Summarize the interview about the song "Red Bird Morning" in three sentences.

Page extract =>

◆ ◆ ◆

The day that your album arrived here, I snatched it and I took it with me to play while my husband and I were out running some errands. We were sitting there in silence, listening to each song– and this is just super unusual because if there isn’t something that we jive with, we’re pretty quick to change it. It wasn’t the case here at all! It was just stillness in that car. And then we got to “Red Bird Morning”. He looks over at me and, SG, I’m sobbing. I honestly can’t tell you why. It just hit me. And he said, “Are you okay?” And I’m like, “Shut up! Don’t say anything!” I didn’t skip it, I played it again. It is my absolute favorite. Can you indulge me? Can you elaborate on the writing of it, on the story of it? Because it is one of the most beautiful songs I think I’ve ever heard.
I’ll tell you some things that I haven’t told other people about it. At that point in my life, that was around the same time I was struggling mentally. The boys and I would have released Kudzu on June 30th [2017], and I feel like I wrote that song early August of that year. In between June 30th and August, I had started medication for the first time in my life. Well, not for the first time, but that was the second time I’d tried to medicate myself for my mental condition. And I was really scared that it would not allow me to be creative anymore. That’s oftentimes the side effect of anti-anxiety meds and things like that. You feel dull.
Earlier that June, my partner and I had split. She had moved out of my house and I had actually decided to not live in that house anymore because my rent had gone up. So I was a bit homeless. The house I own now and am living in now, my friend who was runnin’ around with me, we started squatting here. My buddy who owned the house had… You could get into this house, so we would sleep on the carpet down in this little music room that I have now. My friend who I was with was at his mother’s and I was dealing with the ending of that relationship and had my guitar out on the back porch… And that song came to me in about 20 minutes. Which is really odd for me. Sometimes it happens, sometimes it doesn’t. I felt like I was really tryin’ to grapple with where things went wrong in that relationship. I’ve said this to a few different people, but I feel like when a relationship ends, whether you’re the person who ends it or not, I think there’s a moment where we all become detectives and try to figure out exactly where things went wrong…
What happened? What did I do? I don’t want to do this again!
Yep! And so there I was. A lot of odd things that happened earlier that winter, but right before my birthday, I’d left town with some friends to drive some donated goods to the Standing Rock protest in Cannon Ball (ND). I feel like I really offended my partner at the time because maybe she had some plans for my birthday, but I was pretty hell-bent on doing what I wanted to do. For some reason– which is not the truth, that’s not why our relationship ended– I just started going on that journey again in my mind. It was August, so the cardinals were out, and oddly my ex, the day my album came out for The Savage Radley, her grandmother died. It was like that first realization of someone who you had been so intimate with and a source of comfort that there was now a boundary put up to where you couldn’t comfort them in the way that you would have. I tried to make a scenario in my mind through that journey of trying to reconcile what had happened, [and] I realized that we both needed comforting. That’s where I go with the idea of the red bird throughout the song. Because that’s an old Southern saying, that when a red bird visits, that’s your loved one who’s passed coming to visit you.

◆ ◆ ◆

Data excerpt =>
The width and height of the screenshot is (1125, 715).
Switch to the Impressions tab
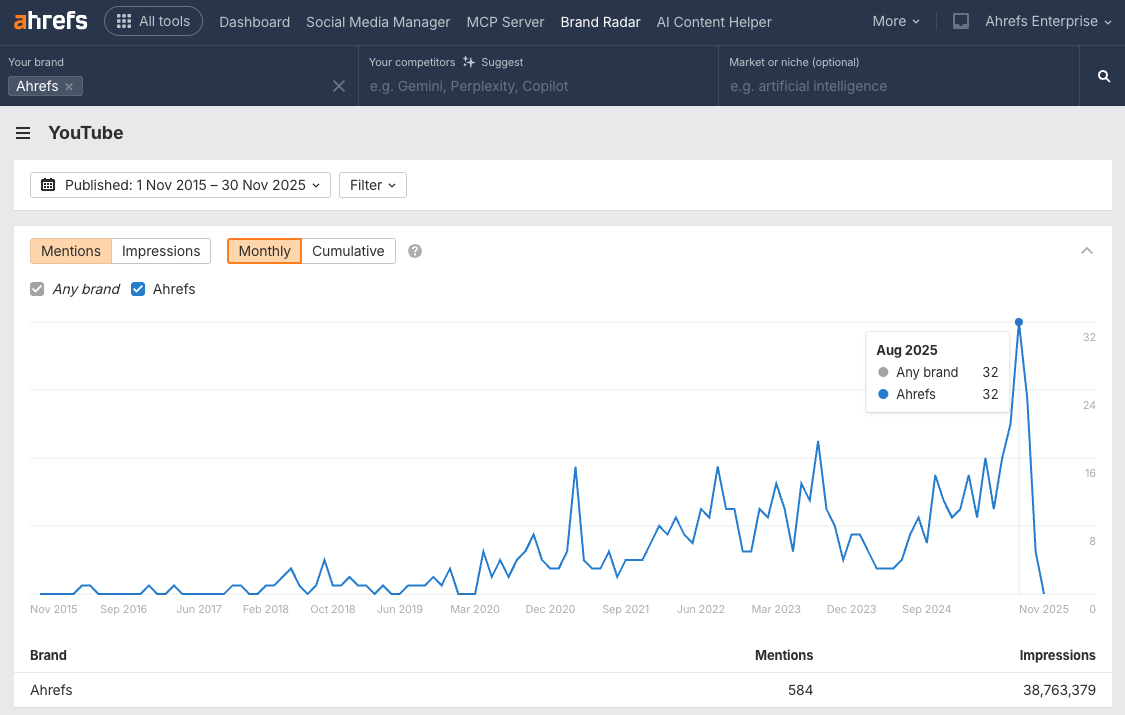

◆ ◆ ◆

Answer to the exercise => The interviewer describes sobbing while first hearing "Red Bird Morning" on a drive to run errands, calls it an absolute favorite, and asks about its writing and story. The songwriter explains writing it in about 20 minutes on a back porch in August 2017, a time of mental struggle and new medication, soon after a breakup and while squatting with a friend in a house that had a little music room. The song tries to work out where that relationship went wrong, and its red bird comes from an old Southern saying that a visiting red bird is a loved one who has passed.